Before the days of Arabidopsis, duckweeds, and more specifically Lemna, were an important model system for plant biology . Since duckweeds are small, morphologically reduced (although with root and leaf-like structure), fast growing, easily cultivated under aseptic conditions (Figure 1(c)), transformable, crossable, and particularly suited to biochemical studies (direct contact with media), it is an ideal system for biological research . Much of what we know about photoperiodic flowering responses comes from fundamental research conducted on Lemna by the preeminent plant biologist Dr. William Hillman at the Brookhaven National Laboratories . Some of the current uses of Lemnaceae are a testimony to its scientific, commercial, and biomass utility: basic research and evolutionary model system , toxicity testing organism , biotech protein factories , wastewater remediation , high protein animal feed, carbon cycling , and biofuel potential candidates .
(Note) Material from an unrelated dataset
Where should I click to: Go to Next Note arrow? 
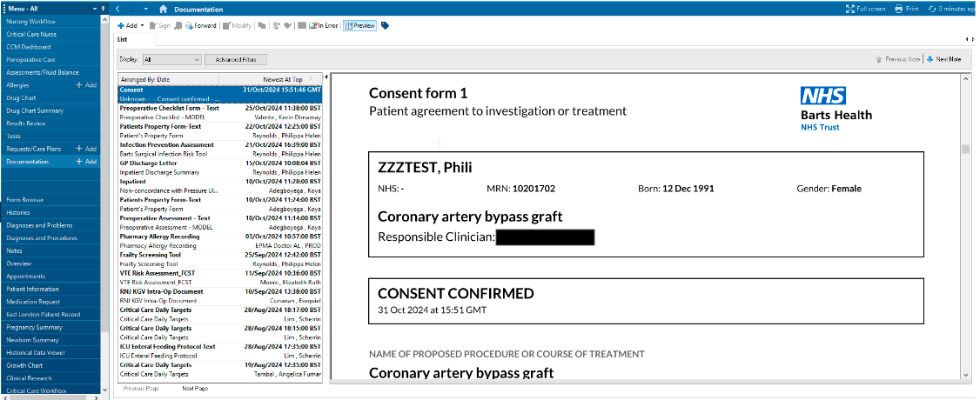coord(930,59)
The advent of high-throughput sequencing technologies has enabled a new generation of model plant systems . In an effort to initiate duckweed genomic research, we endeavoured to identify species with small genomes that would be ideal for sequencing. First, we queried the Kew plant genome database (http://data.kew.org/cvalues/) and found that there were only 6 duckweed accessions that had been measured by the Feulgen method [13, 14]. DNA content of single species from each genus was determined and showed obvious difference. Due to it being laborious and time consuming, the popularity of Feulgen technique has waned. Feulgen has been largely replaced by flow cytometry (FCM) , a faster, easier, and more accurate method and the current preferred technique for genome size estimations and DNA ploidy analyses in plants .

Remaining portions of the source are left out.